Пепел и алмаз | страница 5



Один из милиционеров подошел ближе.

— С час назад. Рабочие на постройке моста услышали выстрелы. Прибежали, но уже поздно.

— Преступники схвачены?

— Пока нет.

Щука махнул рукой.

— Ну, теперь их не скоро поймаешь. Где это было, здесь?

— В овраге. Они, наверно, притаились там, дали несколько очередей, а машина сама скатилась вниз и перевернулась…

— Из госбезопасности есть кто-нибудь?

— Вот-вот должны приехать. Мы уже дали знать.

Воцарилась тишина. Щука стоял, тяжело опираясь на палку и глядя в землю. Высоко в безоблачном небе звенели жаворонки.

— Ну, что ж? — нарушил молчание Щука. — Пойдем взглянем на них?

И, прихрамывая, пошел вперед, за ним — Подгурский. Толпа расступилась и в беспорядке двинулась следом. Подбитый джип стоял в нескольких десятках шагов. Трава на лугу была сочная, густая, почти до колен.

— Хороша трава! — пробормотал Щука.

Убитые лежали навзничь, друг возле друга, недалеко от машины. Странно было видеть среди буйной травы их неподвижные тела и остекленевшие глаза, устремленные в высокое голубое небо; в рабочих спецовках, запятнанных кровью, они казались скорей манекенами, чем людьми, еще живыми какой-нибудь час тому назад. Подгурский хорошо знал обоих, но те, чьи черты он вызывал в памяти, не имели ничего общего с лежащими на земле. Белая бабочка, обыкновенная капустница, порхала над их неподвижными лицами.
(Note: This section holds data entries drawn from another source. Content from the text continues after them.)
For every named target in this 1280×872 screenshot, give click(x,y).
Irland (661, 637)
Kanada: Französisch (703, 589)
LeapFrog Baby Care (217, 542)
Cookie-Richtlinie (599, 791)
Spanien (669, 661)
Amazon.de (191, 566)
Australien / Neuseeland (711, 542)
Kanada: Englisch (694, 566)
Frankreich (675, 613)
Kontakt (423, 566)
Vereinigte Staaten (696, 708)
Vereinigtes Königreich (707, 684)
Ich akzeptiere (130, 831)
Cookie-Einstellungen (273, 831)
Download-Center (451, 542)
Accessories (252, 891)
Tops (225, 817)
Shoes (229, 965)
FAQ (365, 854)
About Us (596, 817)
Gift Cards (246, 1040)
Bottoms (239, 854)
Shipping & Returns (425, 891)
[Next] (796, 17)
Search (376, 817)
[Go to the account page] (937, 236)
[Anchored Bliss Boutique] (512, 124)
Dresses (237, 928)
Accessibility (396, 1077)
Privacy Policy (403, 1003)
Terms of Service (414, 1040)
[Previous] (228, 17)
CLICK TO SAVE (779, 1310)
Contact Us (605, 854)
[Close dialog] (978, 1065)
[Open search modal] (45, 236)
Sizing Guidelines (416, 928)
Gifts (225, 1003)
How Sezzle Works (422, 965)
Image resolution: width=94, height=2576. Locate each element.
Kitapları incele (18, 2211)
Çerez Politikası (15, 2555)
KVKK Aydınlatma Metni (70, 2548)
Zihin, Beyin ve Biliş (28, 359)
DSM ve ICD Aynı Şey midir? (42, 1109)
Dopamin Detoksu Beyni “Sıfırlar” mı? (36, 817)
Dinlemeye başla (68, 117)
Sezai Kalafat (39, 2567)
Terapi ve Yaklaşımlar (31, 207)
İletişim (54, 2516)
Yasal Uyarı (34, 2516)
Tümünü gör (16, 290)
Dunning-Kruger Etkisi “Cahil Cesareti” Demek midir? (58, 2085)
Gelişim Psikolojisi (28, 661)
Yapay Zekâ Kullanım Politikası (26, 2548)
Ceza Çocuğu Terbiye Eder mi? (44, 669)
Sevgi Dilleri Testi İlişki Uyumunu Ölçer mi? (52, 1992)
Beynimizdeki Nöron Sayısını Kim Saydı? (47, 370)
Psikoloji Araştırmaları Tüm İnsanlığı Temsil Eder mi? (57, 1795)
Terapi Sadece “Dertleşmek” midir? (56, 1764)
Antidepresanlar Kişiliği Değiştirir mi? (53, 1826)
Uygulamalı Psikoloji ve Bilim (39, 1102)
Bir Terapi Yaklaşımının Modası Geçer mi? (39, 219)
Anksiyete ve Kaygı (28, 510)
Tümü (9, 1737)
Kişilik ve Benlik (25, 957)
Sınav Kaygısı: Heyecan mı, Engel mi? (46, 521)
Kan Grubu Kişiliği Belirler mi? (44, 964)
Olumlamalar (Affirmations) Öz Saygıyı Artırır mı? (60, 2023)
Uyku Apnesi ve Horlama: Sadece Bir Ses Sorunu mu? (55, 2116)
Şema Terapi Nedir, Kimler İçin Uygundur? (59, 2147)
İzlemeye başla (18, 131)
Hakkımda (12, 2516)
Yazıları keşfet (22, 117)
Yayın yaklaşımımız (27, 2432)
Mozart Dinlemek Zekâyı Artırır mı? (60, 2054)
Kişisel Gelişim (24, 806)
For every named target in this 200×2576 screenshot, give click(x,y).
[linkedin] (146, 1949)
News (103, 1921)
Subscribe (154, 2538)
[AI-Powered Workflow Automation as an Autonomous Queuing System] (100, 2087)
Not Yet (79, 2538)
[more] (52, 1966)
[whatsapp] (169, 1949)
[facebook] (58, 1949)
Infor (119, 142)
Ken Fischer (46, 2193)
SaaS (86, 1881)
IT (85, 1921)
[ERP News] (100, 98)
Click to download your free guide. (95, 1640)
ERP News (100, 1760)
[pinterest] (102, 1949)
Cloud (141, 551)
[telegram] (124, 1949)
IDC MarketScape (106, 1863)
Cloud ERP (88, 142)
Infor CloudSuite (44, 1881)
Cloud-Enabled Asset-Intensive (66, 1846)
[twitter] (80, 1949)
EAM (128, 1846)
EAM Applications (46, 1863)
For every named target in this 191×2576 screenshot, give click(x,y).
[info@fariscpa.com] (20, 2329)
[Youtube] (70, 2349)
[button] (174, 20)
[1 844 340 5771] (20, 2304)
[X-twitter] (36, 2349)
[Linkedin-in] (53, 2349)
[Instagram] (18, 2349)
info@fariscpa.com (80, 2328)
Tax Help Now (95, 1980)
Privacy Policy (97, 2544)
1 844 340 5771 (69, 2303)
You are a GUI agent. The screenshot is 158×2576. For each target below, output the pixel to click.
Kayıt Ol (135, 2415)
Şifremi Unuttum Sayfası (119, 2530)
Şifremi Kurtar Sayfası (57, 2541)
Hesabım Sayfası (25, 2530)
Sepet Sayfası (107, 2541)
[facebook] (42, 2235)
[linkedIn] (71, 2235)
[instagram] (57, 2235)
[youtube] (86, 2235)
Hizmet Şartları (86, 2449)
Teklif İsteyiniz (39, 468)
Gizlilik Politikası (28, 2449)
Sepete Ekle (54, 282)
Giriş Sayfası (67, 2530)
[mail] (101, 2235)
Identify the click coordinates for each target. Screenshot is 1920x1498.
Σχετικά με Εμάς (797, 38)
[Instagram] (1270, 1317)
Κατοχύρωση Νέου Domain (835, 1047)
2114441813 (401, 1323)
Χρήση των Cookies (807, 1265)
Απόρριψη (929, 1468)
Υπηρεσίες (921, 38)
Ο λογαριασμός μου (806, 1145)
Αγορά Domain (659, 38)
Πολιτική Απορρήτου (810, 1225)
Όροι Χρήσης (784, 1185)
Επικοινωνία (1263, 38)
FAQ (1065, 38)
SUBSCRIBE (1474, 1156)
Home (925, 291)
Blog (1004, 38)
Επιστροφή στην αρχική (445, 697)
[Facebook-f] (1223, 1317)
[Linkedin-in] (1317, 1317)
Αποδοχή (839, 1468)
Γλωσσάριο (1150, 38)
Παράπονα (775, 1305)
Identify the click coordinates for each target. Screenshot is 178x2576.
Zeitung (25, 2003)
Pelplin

Щука долго смотрел из-под опущенных век на убитых. Наконец, навалившись всем телом на палку, он протянул руку и показал пальцем на труп, лежавший ближе.

— Это кто?

Подгурский проглотил слюну: у него пересохло в горле.

— Смолярский. Член заводского комитета. Старый партиец. Потерял двух сыновей, одного в тридцать девятом, другого расстреляли здесь в сорок четвертом…

Он говорил отчетливо, но вполголоса, как говорят, когда в комнате покойник. Щука выслушал молча.

— А этот?

— Гавлик. Совсем молодой парень, лет двадцать с небольшим было.

— Двадцать один, — подсказал кто-то из толпы.

Подгурский устремил взгляд на неподвижное лицо убитого.

— Месяца полтора, как из Германии вернулся, с принудительных работ.

Щука шагнул вперед и, опершись обеими руками на палку, с трудом наклонился над покойниками, внимательно следя из-под опущенных век за порхающей над ними бабочкой. Через минуту он выпрямился.

— По-видимому, здесь должны были лежать не они, а мы, — понизив голос, сказал он Подгурскому.

Тот вздрогнул.

— Вы думаете?

— Уверен.

Подгурский почувствовал вдруг резкую боль, и тут только до его сознания дошло, что с той минуты, как он вылез из машины, у него были крепко сжаты кулаки и ногти впились в ладони. Он разжал пальцы, и из правой руки выпали смятые ольховые листочки. В безотчетном порыве он хотел нагнуться и поднять их, словно это было что-то нужное, но вовремя спохватился. Ладони у него вспотели, и он вытер их о брюки.